=== Section Start ===
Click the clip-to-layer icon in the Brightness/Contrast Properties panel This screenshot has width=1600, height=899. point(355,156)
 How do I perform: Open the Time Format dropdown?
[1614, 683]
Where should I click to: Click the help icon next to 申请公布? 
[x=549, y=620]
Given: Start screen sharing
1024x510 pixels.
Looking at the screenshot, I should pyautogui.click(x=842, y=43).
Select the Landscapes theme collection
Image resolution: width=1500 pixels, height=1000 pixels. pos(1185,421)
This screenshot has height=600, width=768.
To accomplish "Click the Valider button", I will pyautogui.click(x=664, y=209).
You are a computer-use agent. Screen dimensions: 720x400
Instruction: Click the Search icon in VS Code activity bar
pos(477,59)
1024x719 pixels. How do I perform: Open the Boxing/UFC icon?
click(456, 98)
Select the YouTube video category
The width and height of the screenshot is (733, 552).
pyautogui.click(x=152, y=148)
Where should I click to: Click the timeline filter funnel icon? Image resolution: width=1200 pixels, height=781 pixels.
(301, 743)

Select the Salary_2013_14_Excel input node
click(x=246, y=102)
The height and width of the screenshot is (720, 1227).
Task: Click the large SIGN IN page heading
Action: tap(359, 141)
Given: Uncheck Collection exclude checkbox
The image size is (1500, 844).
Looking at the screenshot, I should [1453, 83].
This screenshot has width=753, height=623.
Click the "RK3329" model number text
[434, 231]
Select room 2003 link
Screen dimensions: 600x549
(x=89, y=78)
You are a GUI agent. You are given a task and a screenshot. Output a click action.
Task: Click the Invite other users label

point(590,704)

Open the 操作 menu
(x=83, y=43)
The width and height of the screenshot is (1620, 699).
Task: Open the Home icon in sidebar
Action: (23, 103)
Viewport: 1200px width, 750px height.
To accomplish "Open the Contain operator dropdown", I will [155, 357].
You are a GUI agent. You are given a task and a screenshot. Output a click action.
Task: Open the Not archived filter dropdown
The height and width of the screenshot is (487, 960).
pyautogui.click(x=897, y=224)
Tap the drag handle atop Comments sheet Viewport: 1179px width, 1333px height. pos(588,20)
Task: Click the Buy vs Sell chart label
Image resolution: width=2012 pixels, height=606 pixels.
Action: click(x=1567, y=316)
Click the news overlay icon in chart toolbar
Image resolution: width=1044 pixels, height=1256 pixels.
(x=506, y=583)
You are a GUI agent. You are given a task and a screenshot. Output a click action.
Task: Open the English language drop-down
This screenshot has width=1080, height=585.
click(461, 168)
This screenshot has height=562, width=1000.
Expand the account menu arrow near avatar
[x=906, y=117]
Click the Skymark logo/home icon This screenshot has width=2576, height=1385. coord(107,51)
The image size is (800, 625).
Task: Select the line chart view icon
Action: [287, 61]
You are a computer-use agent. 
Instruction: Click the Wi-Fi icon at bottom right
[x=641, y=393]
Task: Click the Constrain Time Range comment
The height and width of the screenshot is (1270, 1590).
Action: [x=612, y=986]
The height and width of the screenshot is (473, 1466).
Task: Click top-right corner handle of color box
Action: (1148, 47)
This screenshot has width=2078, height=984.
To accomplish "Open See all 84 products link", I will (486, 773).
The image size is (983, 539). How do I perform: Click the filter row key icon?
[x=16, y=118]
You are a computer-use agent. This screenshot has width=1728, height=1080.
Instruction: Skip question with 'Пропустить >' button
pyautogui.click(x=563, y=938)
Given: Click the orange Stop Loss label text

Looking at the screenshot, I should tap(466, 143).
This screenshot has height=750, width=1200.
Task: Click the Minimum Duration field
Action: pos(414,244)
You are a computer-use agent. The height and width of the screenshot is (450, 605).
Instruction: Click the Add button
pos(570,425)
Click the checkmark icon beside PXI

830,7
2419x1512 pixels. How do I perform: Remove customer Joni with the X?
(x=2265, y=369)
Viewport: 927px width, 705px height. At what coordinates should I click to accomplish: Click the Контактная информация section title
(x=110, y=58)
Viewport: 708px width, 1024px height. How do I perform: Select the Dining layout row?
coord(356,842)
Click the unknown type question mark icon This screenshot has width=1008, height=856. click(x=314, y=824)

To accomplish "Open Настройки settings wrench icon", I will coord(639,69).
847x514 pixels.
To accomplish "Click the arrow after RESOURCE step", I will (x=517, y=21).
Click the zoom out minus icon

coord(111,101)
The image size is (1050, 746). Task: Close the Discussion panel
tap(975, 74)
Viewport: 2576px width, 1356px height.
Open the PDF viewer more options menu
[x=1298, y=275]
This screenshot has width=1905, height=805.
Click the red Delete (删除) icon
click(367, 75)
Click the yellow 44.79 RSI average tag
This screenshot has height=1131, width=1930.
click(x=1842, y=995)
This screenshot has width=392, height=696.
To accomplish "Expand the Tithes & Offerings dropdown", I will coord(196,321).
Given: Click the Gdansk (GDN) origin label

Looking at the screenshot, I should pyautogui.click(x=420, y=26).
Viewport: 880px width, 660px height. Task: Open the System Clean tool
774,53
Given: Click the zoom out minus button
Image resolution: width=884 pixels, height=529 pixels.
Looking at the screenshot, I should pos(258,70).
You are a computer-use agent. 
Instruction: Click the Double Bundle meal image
=== Section End ===
Requirement: Each line from the one that contains "You are a computer-use agent. The" to the end of the data should be set down exactly, both ends included.

Task solution:
You are a computer-use agent. The height and width of the screenshot is (450, 605).
Instruction: Click the Add button
pos(570,425)
Click the checkmark icon beside PXI

830,7
2419x1512 pixels. How do I perform: Remove customer Joni with the X?
(x=2265, y=369)
Viewport: 927px width, 705px height. At what coordinates should I click to accomplish: Click the Контактная информация section title
(x=110, y=58)
Viewport: 708px width, 1024px height. How do I perform: Select the Dining layout row?
coord(356,842)
Click the unknown type question mark icon This screenshot has width=1008, height=856. click(x=314, y=824)

To accomplish "Open Настройки settings wrench icon", I will coord(639,69).
847x514 pixels.
To accomplish "Click the arrow after RESOURCE step", I will (x=517, y=21).
Click the zoom out minus icon

coord(111,101)
The image size is (1050, 746). Task: Close the Discussion panel
tap(975, 74)
Viewport: 2576px width, 1356px height.
Open the PDF viewer more options menu
[x=1298, y=275]
This screenshot has width=1905, height=805.
Click the red Delete (删除) icon
click(367, 75)
Click the yellow 44.79 RSI average tag
This screenshot has height=1131, width=1930.
click(x=1842, y=995)
This screenshot has width=392, height=696.
To accomplish "Expand the Tithes & Offerings dropdown", I will coord(196,321).
Given: Click the Gdansk (GDN) origin label

Looking at the screenshot, I should pyautogui.click(x=420, y=26).
Viewport: 880px width, 660px height. Task: Open the System Clean tool
774,53
Given: Click the zoom out minus button
Image resolution: width=884 pixels, height=529 pixels.
Looking at the screenshot, I should pos(258,70).
You are a computer-use agent. 
Instruction: Click the Double Bundle meal image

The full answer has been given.